While reading a blog post about teaching high school math, this caught my attention:
I tend to stay pretty focused on teaching; rarely do I give A Talk. Today . . . I made an exception.
[teacher] “What is it you think I want?”
[student] “You want me to shut up.” . . .
[teacher] “Why?”
[student] “Because it’s your job!”
[teacher] “Because I want everyone to pass this class.”
The class’s sudden silence [made me realize] that my remark had [had] an impact. . . .

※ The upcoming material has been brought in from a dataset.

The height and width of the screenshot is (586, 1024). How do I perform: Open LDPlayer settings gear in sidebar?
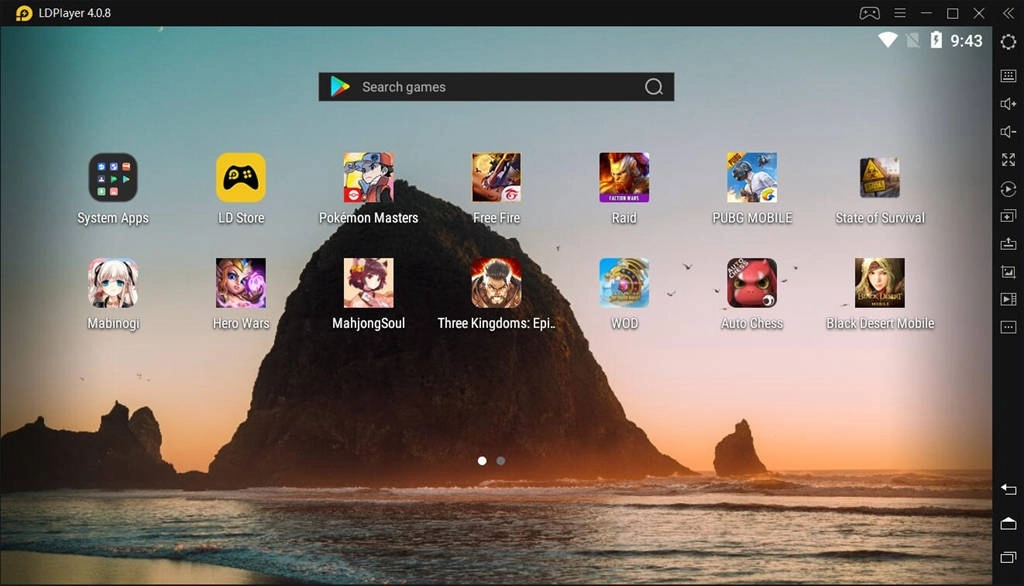pos(1008,42)
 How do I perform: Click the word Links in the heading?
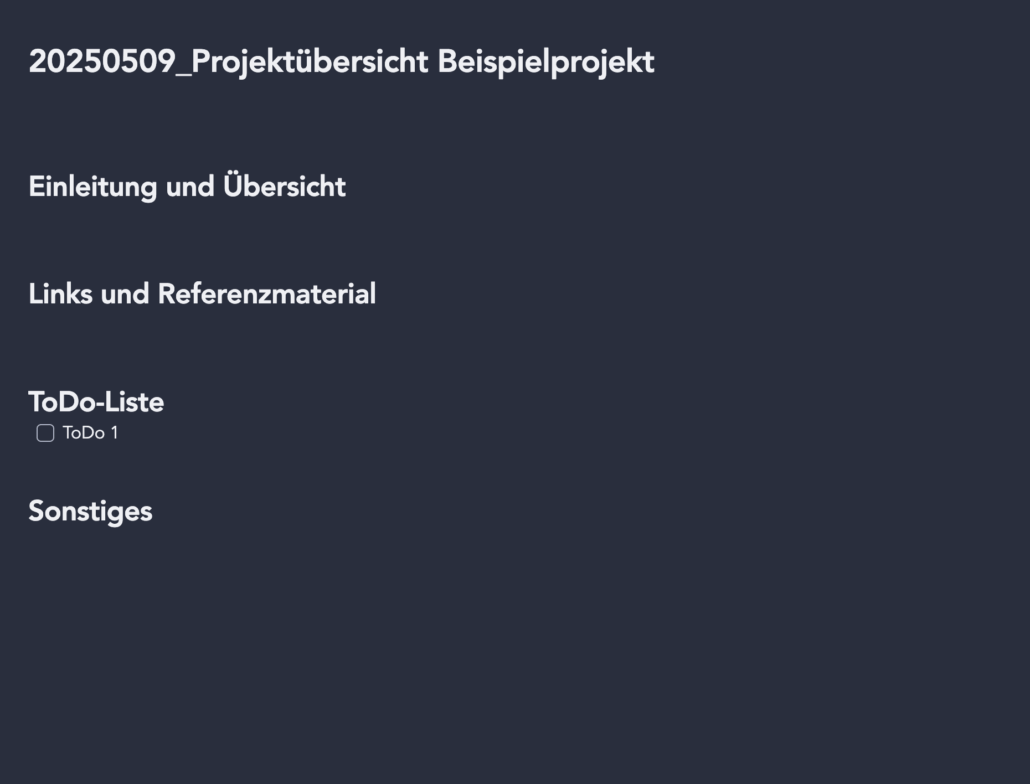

I adopt my students’ values and goals, rather than insist they adopt mine. [emphasis added. To be sure, this is an overstatement — the truth is teacher/student compromise — but you get the point.] The kids were shocked into silence [because] they realized that my most heartfelt goal was to pass everyone in the class. I learned a key lesson I still use every time I meet a new class [–] make it clear I want to help them achieve their goals, which usually involve surviving the class.
I was unclear what the “key lesson” was so — I have edited the quote to make it clearer — so I asked the teacher blogger, who replied
The key lesson is explicitly state that I adopt my students’ values and goals, rather than insist they adopt mine. My students’s awareness that I want to give them value as they define it is essential to creating the classroom environment I want.
When I began working full time as a public school teacher [after years doing test prep], I had much tougher kids [than in test prep], and my classes were not as comfortable as I was used to. It was the emptiness or worse, hostility, I got from enough of the students that bothered me. I enjoyed teaching. But I felt something missing around the edges that I’d always felt–expected–from my classrooms, and I couldn’t even really spell out what was lacking—not gone, just not universal. I didn’t know why.
So in that moment [when I told my students that my goal was to help them reach their goals] I realized that one of my greatest teaching strengths was completely under the radar [= not noticed] not only to the toughest of my public school students, but to *me*. Many of my toughest public school students, the ones that had tracking bracelets or a long history of suspensions or just three years of repeated failures—hell, not only didn’t they realize that I wanted them to achieve their academic goals, they didn’t realize they HAD academic goals, since no one had ever told them that just “passing the class” was an allowable goal. I’d never realized how essential that understanding was to the rapport and engagement I had with kids until I experienced teaching without it.
I’ve only rarely experienced that alienation or hostility since [I learned to be explicit about my priorities]. I still have to be tough and snarl and yell. But now my public school classes give me the same sense of affinity, of understanding, that my test-prep classes did.
All or almost all teachers want their kids to do well. But teachers usually define “doing well” by their own ruler, and set their goals higher than is realistic–and so are often disappointed. I think most people [including high school teachers] don’t understand the degree to which high school students feel their choices in school are completely out of their control. They can’t choose most classes, they are “helped” by giving them more of the classes they hate (double math periods for strugglers).
This supports my view that teaching is much easier when you try to help students reach their goals than when you try to get them to reach your goals. Few teachers I know have figured this out — at best, they get to different students learn differently and stop. I think it’s the beginning of wisdom about teaching. I eventually found, after years of experimentation, that (a) my students’s goals overlapped mine well enough to be acceptable to onlookers and (b) their innate desire to reach those goals was strong enough that there was no need to grade them.